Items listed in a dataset
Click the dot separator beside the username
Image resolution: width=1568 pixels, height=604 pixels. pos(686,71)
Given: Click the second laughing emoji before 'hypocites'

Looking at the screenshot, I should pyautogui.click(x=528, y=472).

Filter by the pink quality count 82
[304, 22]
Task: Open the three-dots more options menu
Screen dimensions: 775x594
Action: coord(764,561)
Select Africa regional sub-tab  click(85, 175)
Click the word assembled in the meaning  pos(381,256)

---

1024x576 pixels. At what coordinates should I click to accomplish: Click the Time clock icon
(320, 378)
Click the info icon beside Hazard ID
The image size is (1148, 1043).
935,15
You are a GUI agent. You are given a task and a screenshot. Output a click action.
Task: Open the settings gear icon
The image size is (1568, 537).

Directions for this task: Put the rows between the lines holding "Filter by the pink quality count 82" and "Click the word", inclusive, into a two-column CSV with the headers instruction and click_point. Give one CSV line per row, with its text in instruction and its answer in click_point, each value in double quotes and any line breaks replaced by spaces.

The response:
instruction,click_point
"Filter by the pink quality count 82","[304, 22]"
"Task: Open the three-dots more options menu Screen dimensions: 775x594","Action: coord(764,561)"
"Select Africa regional sub-tab","click(85, 175)"
"Click the word assembled in the meaning","pos(381,256)"